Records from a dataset
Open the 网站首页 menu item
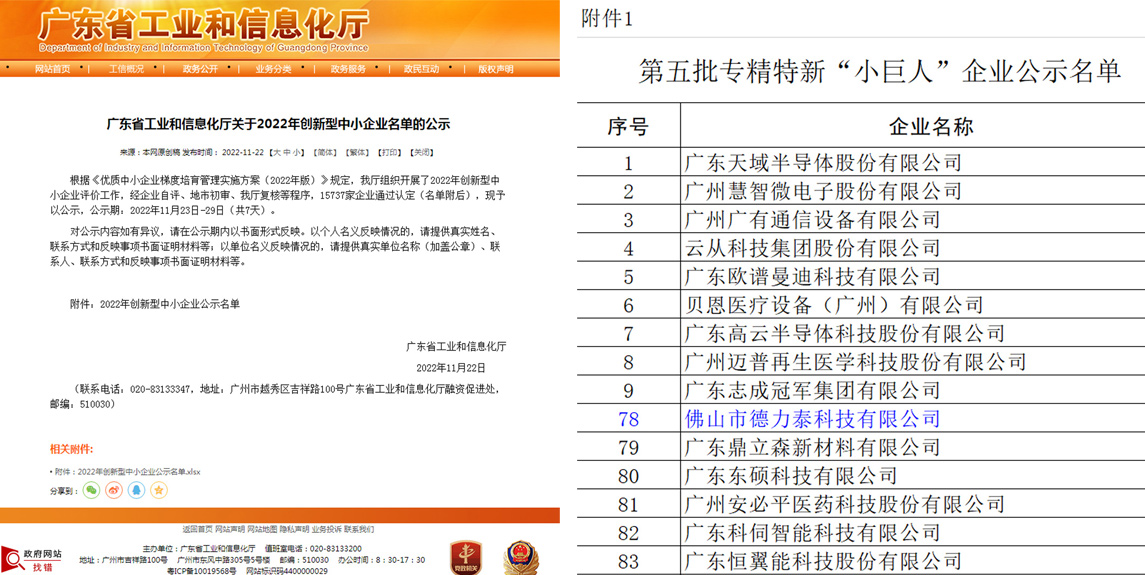Viewport: 1145px width, 575px height. pyautogui.click(x=53, y=69)
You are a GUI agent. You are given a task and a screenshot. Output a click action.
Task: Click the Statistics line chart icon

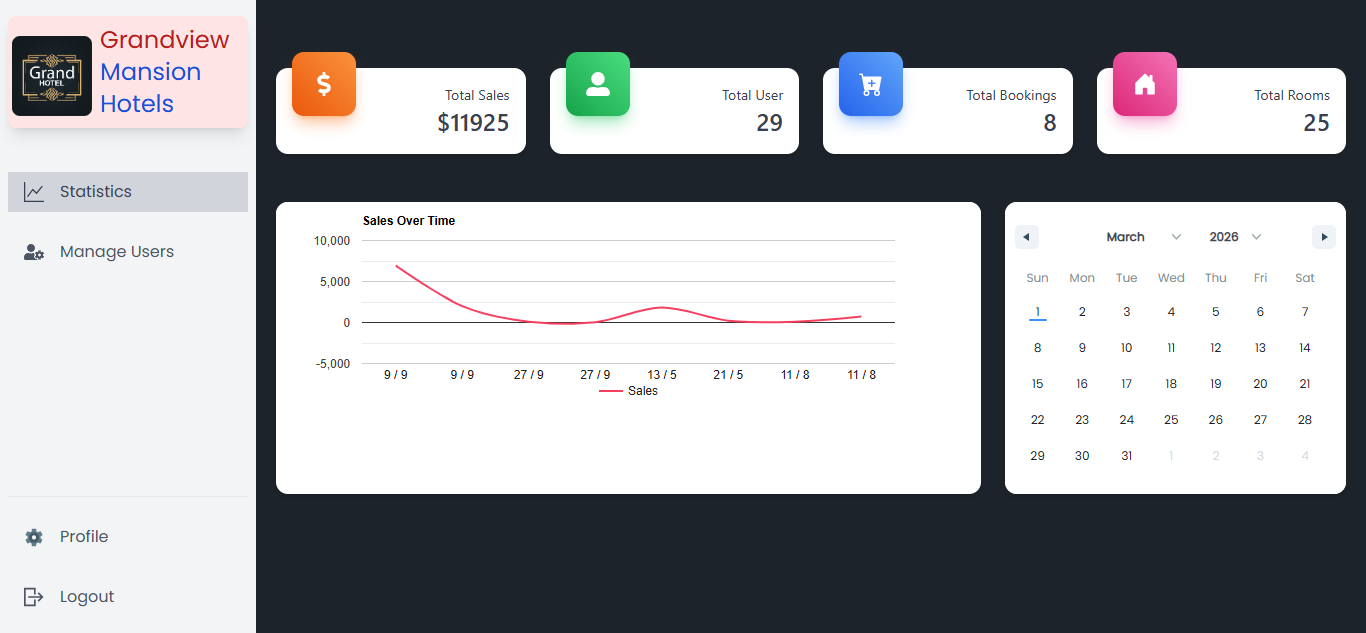point(34,192)

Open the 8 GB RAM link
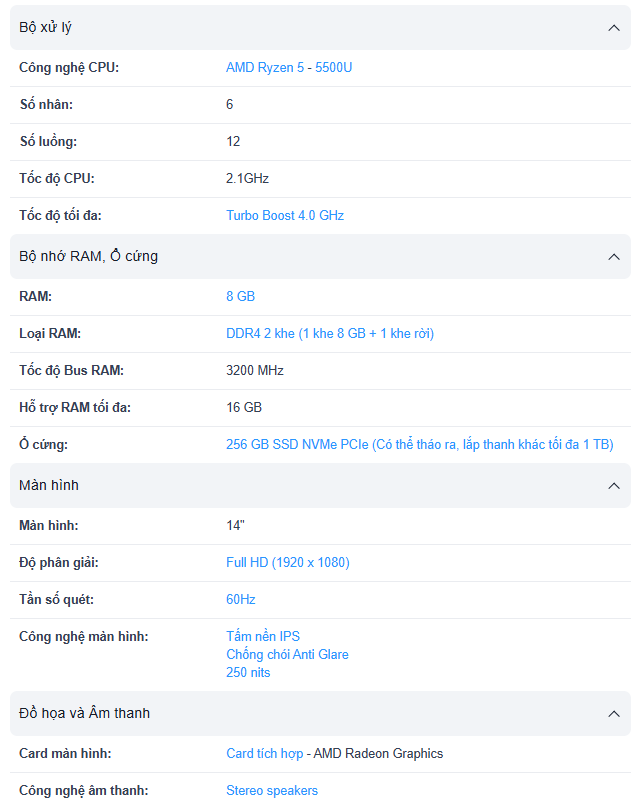click(240, 297)
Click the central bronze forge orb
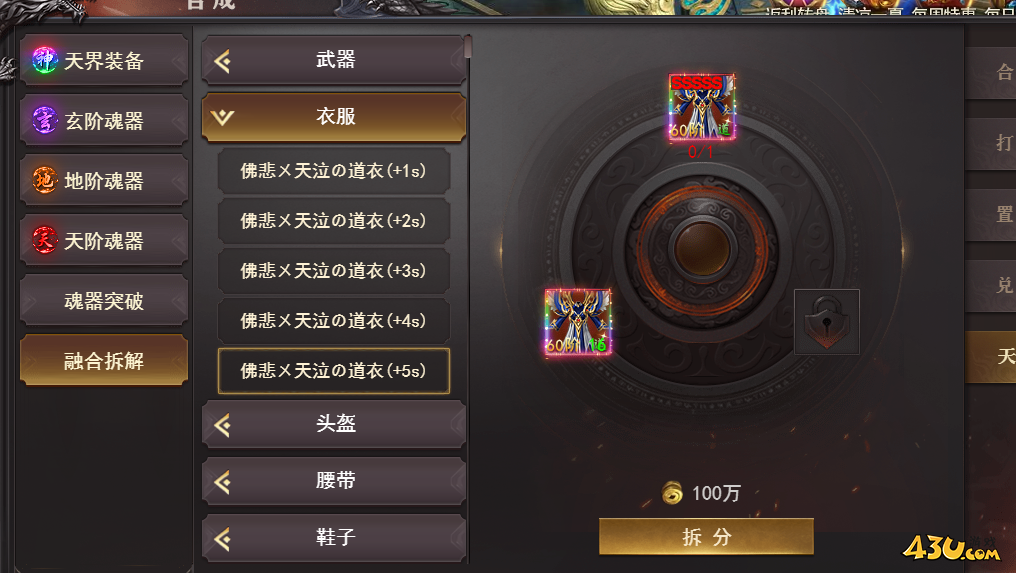The height and width of the screenshot is (573, 1016). (702, 250)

> _Task to carry out_
Copy out every entry above verbatim. Leave each picture out.

> _Answer to this task_
Open the 网站首页 menu item
Viewport: 1145px width, 575px height. pyautogui.click(x=53, y=69)
You are a GUI agent. You are given a task and a screenshot. Output a click action.
Task: Click the Statistics line chart icon

point(34,192)

Open the 8 GB RAM link
click(240, 297)
Click the central bronze forge orb
The height and width of the screenshot is (573, 1016). (702, 250)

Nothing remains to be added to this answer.